→ **DATASET CONTENT**
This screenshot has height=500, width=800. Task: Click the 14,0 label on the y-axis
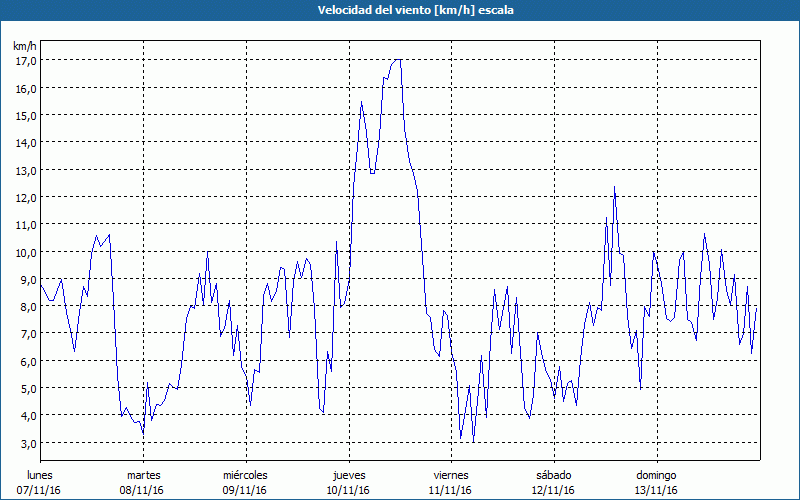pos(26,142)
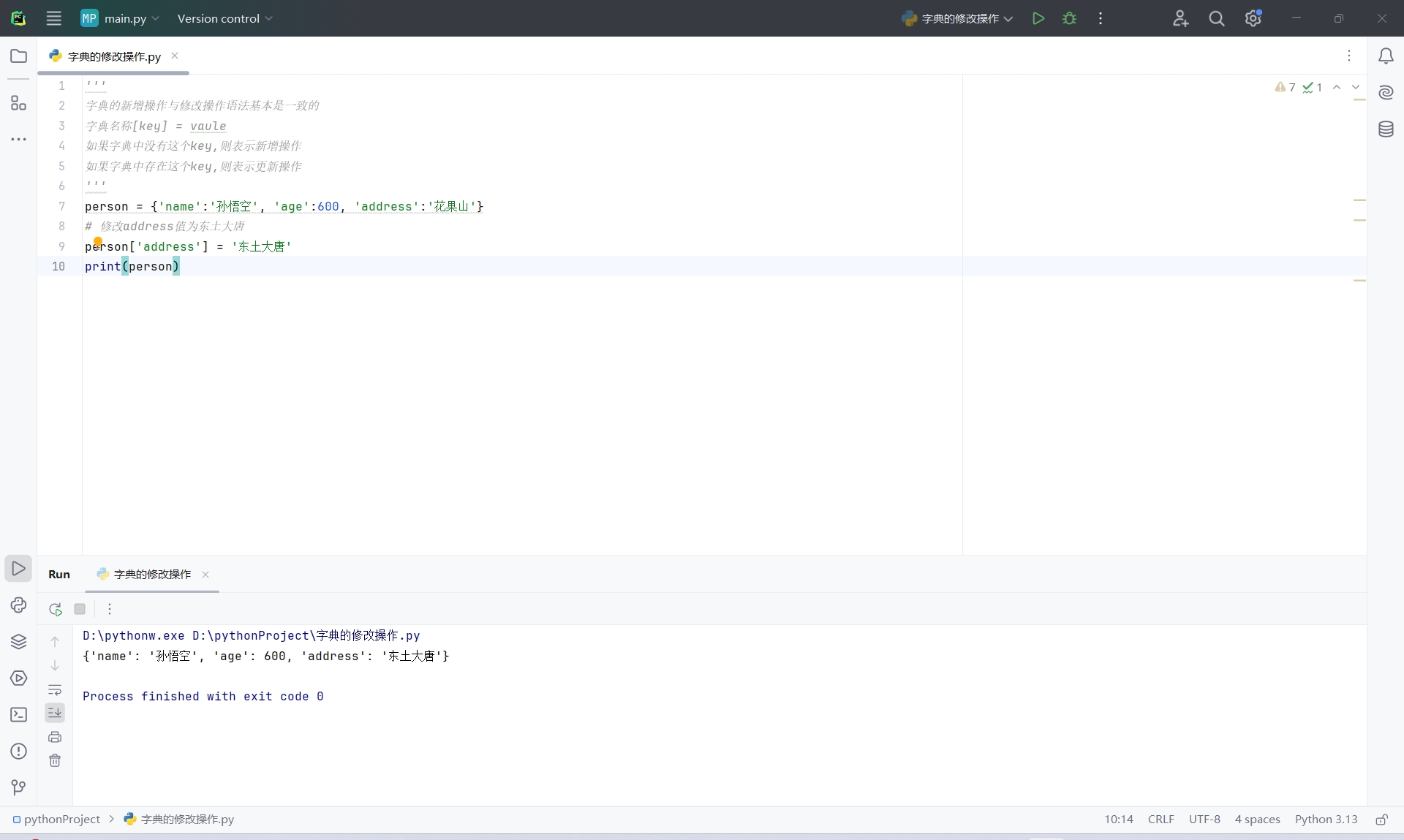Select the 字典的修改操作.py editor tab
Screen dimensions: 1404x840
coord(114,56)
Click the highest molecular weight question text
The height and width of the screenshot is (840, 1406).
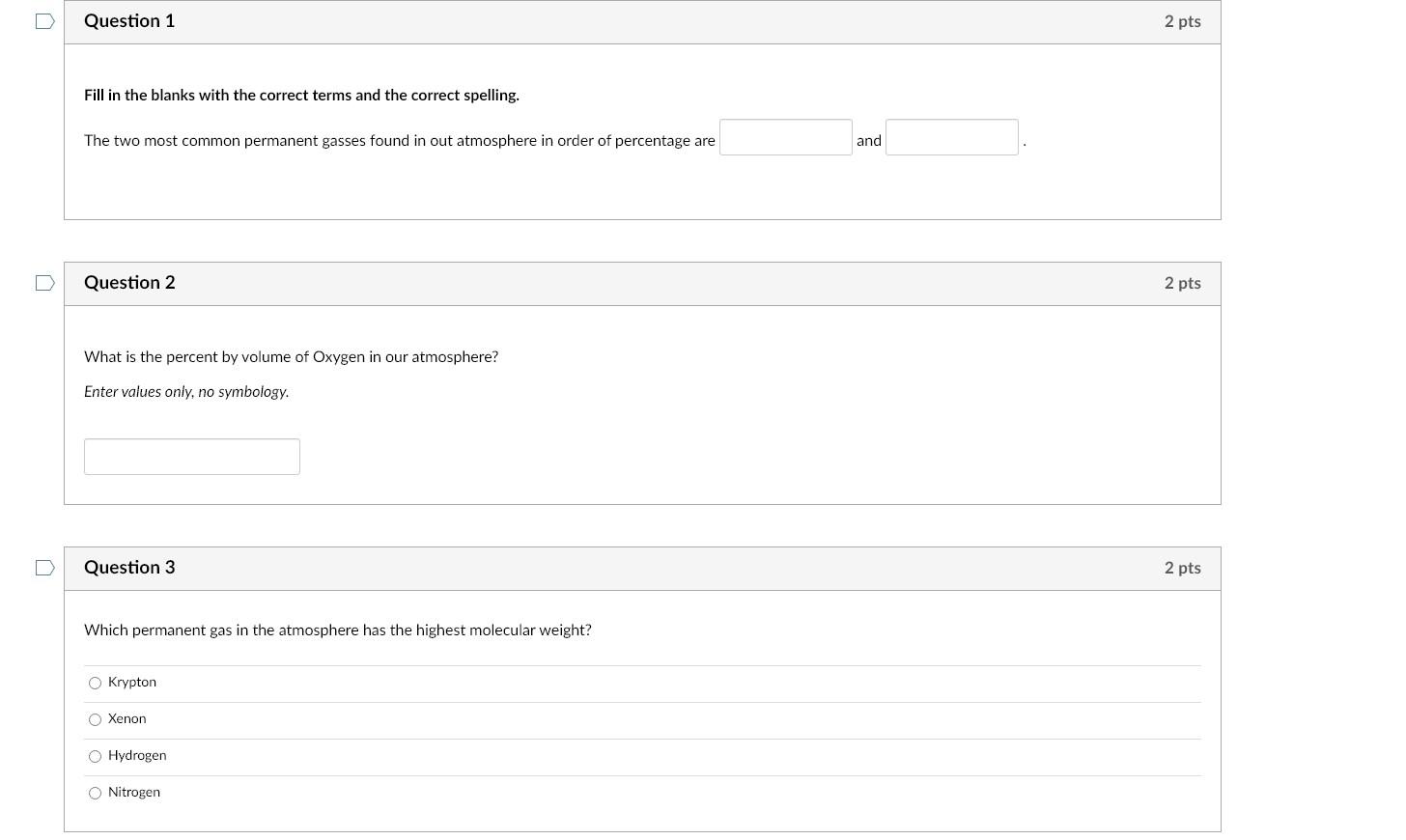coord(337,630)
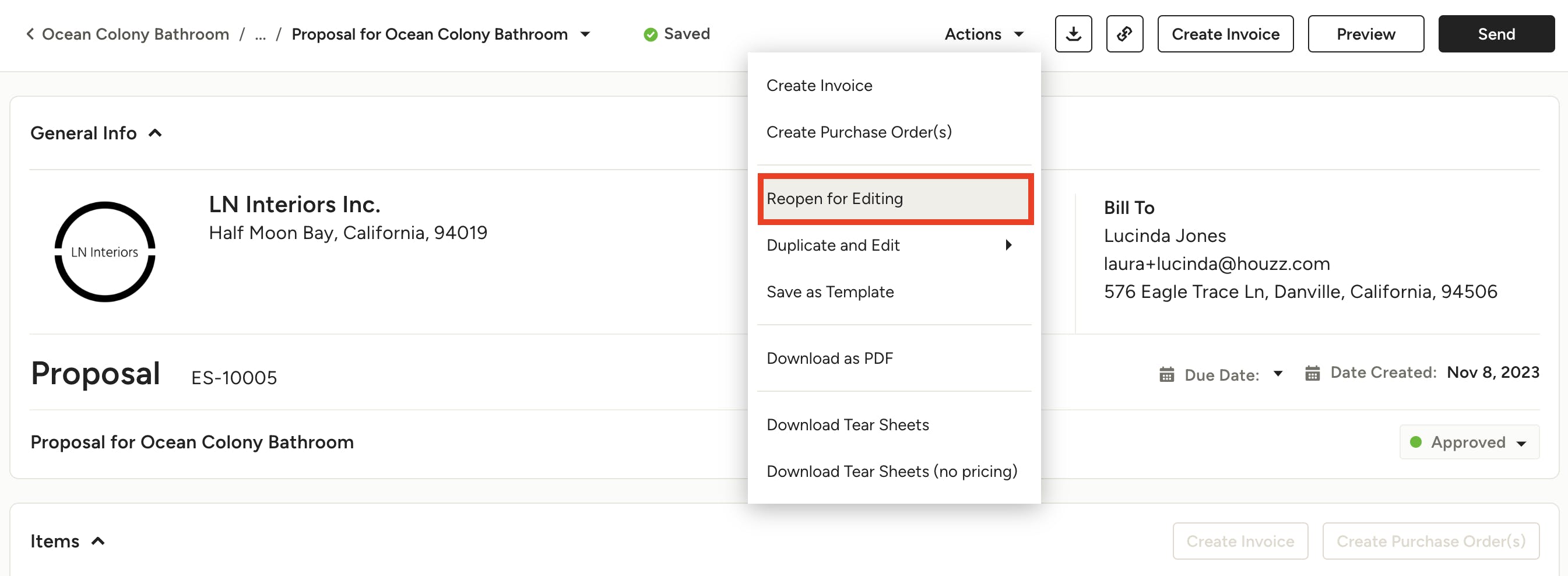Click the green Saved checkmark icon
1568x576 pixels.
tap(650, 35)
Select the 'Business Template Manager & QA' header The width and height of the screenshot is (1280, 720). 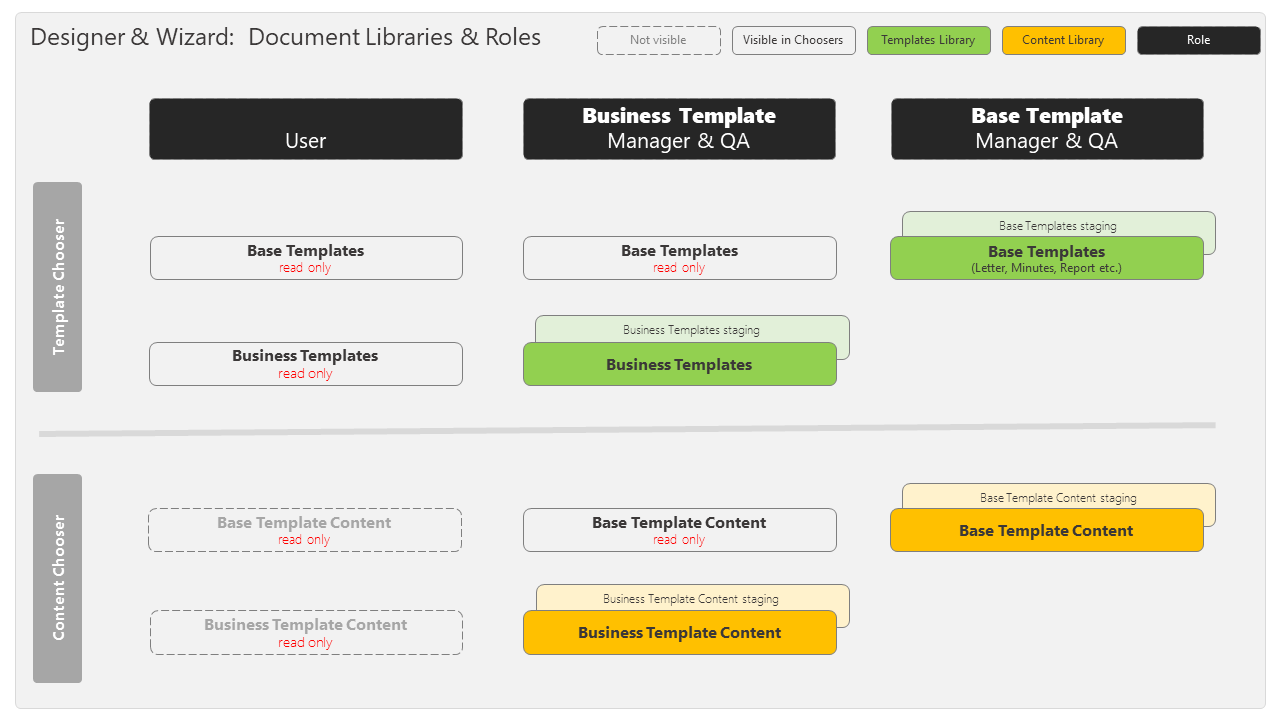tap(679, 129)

* * *

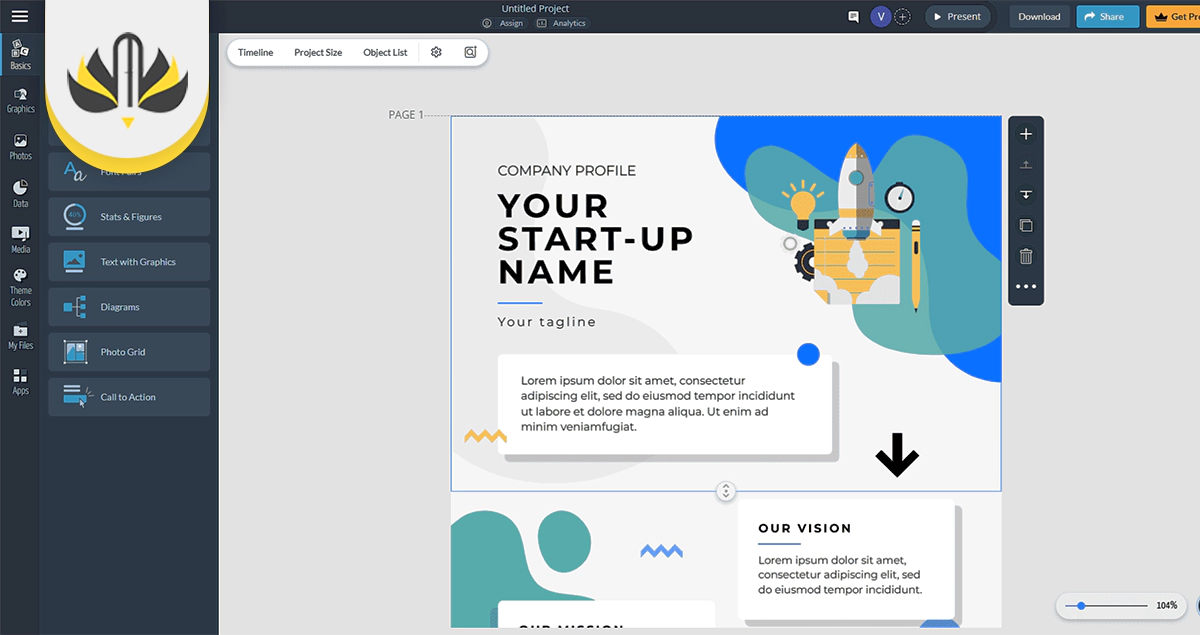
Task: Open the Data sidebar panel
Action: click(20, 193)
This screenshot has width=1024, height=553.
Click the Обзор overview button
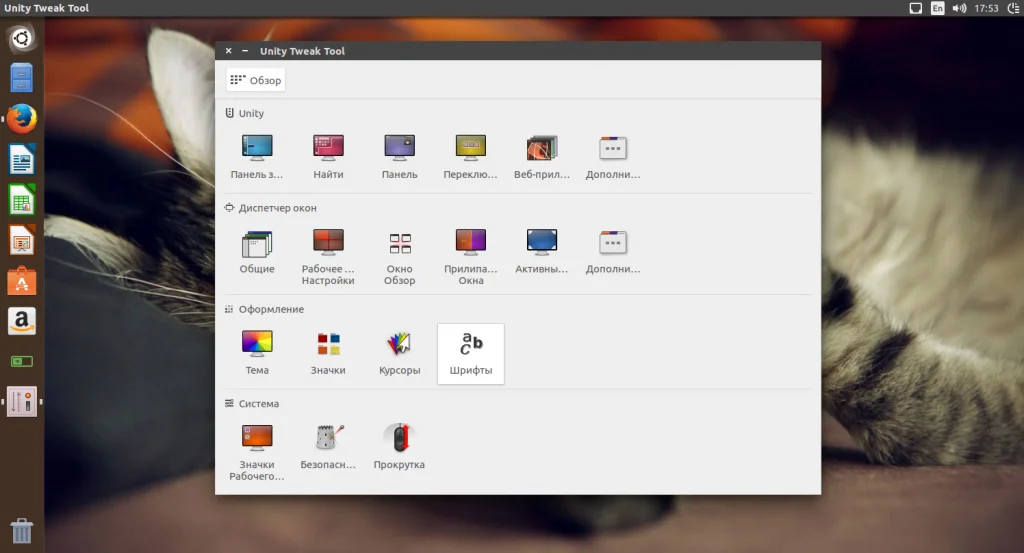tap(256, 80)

---

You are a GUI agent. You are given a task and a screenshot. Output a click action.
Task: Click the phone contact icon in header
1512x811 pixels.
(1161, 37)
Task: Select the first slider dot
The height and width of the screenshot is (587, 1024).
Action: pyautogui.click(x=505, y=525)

→ **PROBLEM DESCRIPTION**
Reproduce verbatim the rows from the line with "You are a GUI" to the line with "Action: pyautogui.click(x=505, y=525)", inclusive of both, and output nothing else.

→ **EXERCISE ANSWER**
You are a GUI agent. You are given a task and a screenshot. Output a click action.
Task: Click the phone contact icon in header
1512x811 pixels.
(1161, 37)
Task: Select the first slider dot
The height and width of the screenshot is (587, 1024).
Action: pyautogui.click(x=505, y=525)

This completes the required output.